The beginning of April was fairly quiet and on 7 April the Bn moved first to Vlamertinghe then to Lattre-St-Quentin, near Arras, where they arrived on 12 April.  From the previous Battalion MGC structure, 19thInfantry Brigade Group now absorbed “A” and “C” Coys; 100th InfBrig took on “B” Coy and 98th InfBrig took on “D” Coy.  In fact, these Coys were now separated and directed to two different actions: 19th and 98th Coys went to Méteren, whilst 100th Coy was transferred to 25th Division, who were at Steenwerk.  During the journey to Méteren, on 10 April, the train was hit by a shell.  The war diarist describes this as a ‘sad catastrophe’ though casualties were fairly light – 1 man killed and 5 wounded, and 4 horses killed.

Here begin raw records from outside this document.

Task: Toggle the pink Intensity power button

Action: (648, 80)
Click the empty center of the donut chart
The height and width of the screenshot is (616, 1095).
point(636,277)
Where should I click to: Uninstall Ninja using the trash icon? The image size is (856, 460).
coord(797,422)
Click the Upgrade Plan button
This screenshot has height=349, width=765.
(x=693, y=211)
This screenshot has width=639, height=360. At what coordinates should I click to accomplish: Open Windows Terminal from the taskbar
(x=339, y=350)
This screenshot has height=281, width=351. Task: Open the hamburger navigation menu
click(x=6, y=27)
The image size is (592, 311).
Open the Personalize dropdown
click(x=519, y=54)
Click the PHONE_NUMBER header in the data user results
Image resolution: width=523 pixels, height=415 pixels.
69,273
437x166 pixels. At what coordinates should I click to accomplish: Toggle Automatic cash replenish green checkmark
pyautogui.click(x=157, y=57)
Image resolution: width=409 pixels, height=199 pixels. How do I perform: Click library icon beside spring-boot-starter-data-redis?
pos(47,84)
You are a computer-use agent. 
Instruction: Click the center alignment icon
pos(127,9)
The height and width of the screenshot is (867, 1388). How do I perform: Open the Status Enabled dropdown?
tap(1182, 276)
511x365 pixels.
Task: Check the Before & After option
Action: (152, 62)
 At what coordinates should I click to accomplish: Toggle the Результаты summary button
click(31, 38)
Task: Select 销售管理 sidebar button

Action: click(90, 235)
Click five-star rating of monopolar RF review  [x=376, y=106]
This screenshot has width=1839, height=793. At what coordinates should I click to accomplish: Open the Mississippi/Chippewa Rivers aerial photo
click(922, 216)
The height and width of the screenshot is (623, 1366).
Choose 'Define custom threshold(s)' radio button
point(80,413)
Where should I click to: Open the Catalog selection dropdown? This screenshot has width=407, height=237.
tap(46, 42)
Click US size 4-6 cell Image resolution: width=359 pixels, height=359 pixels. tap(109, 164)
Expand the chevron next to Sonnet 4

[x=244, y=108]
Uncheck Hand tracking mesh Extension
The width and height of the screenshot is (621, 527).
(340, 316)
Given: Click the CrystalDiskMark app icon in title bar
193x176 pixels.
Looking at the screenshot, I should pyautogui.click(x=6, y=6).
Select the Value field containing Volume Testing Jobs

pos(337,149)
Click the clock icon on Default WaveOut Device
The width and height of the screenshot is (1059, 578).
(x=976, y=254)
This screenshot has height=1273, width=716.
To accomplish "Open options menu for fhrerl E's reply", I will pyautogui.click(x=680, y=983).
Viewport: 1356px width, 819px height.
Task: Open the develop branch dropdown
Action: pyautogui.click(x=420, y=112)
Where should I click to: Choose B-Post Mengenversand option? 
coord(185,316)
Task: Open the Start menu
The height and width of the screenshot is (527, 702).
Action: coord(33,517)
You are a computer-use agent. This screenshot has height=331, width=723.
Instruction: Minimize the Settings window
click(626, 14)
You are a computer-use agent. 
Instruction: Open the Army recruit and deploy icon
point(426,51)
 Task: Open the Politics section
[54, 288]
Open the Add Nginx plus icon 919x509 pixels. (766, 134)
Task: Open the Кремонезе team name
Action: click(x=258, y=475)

By the evening of 11 April, the Division was aware that the enemy had taken Estaires and Merville, about 13km south of Méteren.  The following day, British troops were in retreat, followed rapidly by the Germans.  Despite the fact that the infantry had been in retreat for 2 or 3 days, they were eventually reorganised to form a defence, under protective fire from the machine guns.  By the end of the day they had managed to hold the line.  The German’s attacked again at dawn on 13 April, followed by counter-attack by the British later in the day.  The afternoon of 13 April was critical as the defences were running short of ammunition, but it arrived just in time.

The German dawn attack was repeated on 14 April but reinforcements arrived and by the end of that day, the various Divisions involved were able to establish a new front line, dig in and defend it until the evening of 18 April when it had become apparent that the Germans had exhausted themselves and the attacks ceased.  The following day the 33rd MGC was relieved by the Australians.  In the view of the commanding officer, the success of the defence was entirely due to the new organisation of the machine gun support and the few days of hasty practice they had managed to get in the field at Passchendaele and in camp near Arras.

 

Abraham was killed in the fighting between 10-18 April.  He was 21 years old.  He was awarded the Military Medal.  The award was announced in the London Gazette on 29 August 1918 (LG Supplement 30873, p. 10115), so his award was probably for bravery in relation to the attack on 12-19 April.  Attached to the Company Commander’s lengthy report of the action is a list of names of personnel whose conduct was worthy of note, but Abraham’s name is not on the list, so we’re no closer to knowing what his brave action was.

 

Rank:  Private

Service No:  127453

Date of Death:  10/04/1918 (other records say 18 April)

Age:  21

Regiment/Service:  Machine Gun Corps (Infantry), 19th Coy.

Awards:  M M

Panel Reference:  Panel 154 to 159 and 163A.

Memorial:  TYNE COT MEMORIAL

Additional Information:  Son of Alfred and Martha Brierley, of 44 Egerton Street, New Brighton, Cheshire.